Fig. 1 - Original KEGGCharter workflow. Only arcticus had KOs with functions for the TCA cycle attributed that, simultaneously, were present in the KGML for the TCA cycle and the taxon arcticus.

This type of workflow uses both taxon-specific information and results from the datasets inputted. All functions represented validated by KEGG (i.e., those functions are available for those organisms), but many identifications may be lacking, since information at KEGG is often incomplete.

Setting "--include-missing-genomes" represents organisms that are not in KEGG Genomes

Organisms that are not identified in KEGG Genomes can still be represented, if running KEGGCharter with the option --include-missing-genomes. All functions for the KOs identified for that organism will be represented (Fig. 2).

Fig. 2 - KEGGCharter output expanded with --include-missing-genomes parameter. hydrocola is not present in KEGG Genomes, but all functions attributed to its KOs are still represented.

This setting allows to still obtain validated information for the taxonomies that are present in KEGG Genomes, while also allowing for representation of organisms not present in KEGG Genomes. It should offer the best compromise between false positives and false negatives.

Setting "--map-all" ignores KEGG Genomes completely, and represents all functions identified

Functions that are not present organisms specific KGMLs can still be represented, if running KEGGCharter with the option --map-all. This will bypass all taxon specific KGMLs, and map all functions for all KOs present in the input dataset (Fig. 3).

Fig. 3 - KEGGCharter output expanded with --map-all parameter.

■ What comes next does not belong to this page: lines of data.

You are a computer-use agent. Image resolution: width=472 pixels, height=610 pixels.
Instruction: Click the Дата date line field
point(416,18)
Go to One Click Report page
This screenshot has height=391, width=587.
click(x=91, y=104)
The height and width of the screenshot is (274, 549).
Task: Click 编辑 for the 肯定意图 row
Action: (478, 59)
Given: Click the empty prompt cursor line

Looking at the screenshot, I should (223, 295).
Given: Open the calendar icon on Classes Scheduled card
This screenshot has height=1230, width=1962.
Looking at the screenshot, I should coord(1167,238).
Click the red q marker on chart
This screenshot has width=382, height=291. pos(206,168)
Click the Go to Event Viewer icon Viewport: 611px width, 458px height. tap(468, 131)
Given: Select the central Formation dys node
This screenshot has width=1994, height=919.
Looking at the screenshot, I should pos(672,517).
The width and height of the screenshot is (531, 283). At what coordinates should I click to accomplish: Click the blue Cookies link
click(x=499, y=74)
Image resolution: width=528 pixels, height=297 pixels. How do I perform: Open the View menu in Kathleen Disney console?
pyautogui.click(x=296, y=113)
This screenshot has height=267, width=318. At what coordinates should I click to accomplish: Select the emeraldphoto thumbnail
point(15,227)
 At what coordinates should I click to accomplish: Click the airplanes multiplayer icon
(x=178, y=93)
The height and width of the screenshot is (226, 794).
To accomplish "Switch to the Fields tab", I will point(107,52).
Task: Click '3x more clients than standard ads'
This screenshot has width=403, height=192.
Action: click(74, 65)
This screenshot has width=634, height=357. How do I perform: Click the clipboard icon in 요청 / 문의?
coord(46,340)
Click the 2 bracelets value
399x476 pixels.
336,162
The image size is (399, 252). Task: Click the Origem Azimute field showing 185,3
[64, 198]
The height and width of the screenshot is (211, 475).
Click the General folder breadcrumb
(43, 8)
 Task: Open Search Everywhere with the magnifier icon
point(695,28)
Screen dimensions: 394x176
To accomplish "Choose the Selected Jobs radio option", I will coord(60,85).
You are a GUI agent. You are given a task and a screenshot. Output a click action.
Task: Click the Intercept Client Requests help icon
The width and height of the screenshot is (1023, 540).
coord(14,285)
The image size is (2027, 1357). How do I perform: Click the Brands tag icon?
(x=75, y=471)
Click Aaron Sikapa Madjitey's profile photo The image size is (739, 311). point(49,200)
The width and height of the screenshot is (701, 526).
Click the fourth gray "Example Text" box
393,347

No functions for oleophylus and franklandus were simultaneously present in the KOs identified and available in their KGMLs. In this case, the requirement for presence in the KGMLs is bypassed, and all functions are represented for all taxa.

This setting represents the most information on the KEGG maps, and will produce the most colourful representations, but will likely return many false positives. Maps produced should be analyzed with caution This setting may be required, however, if information for organisms in KEGG Genomes is very incomplete.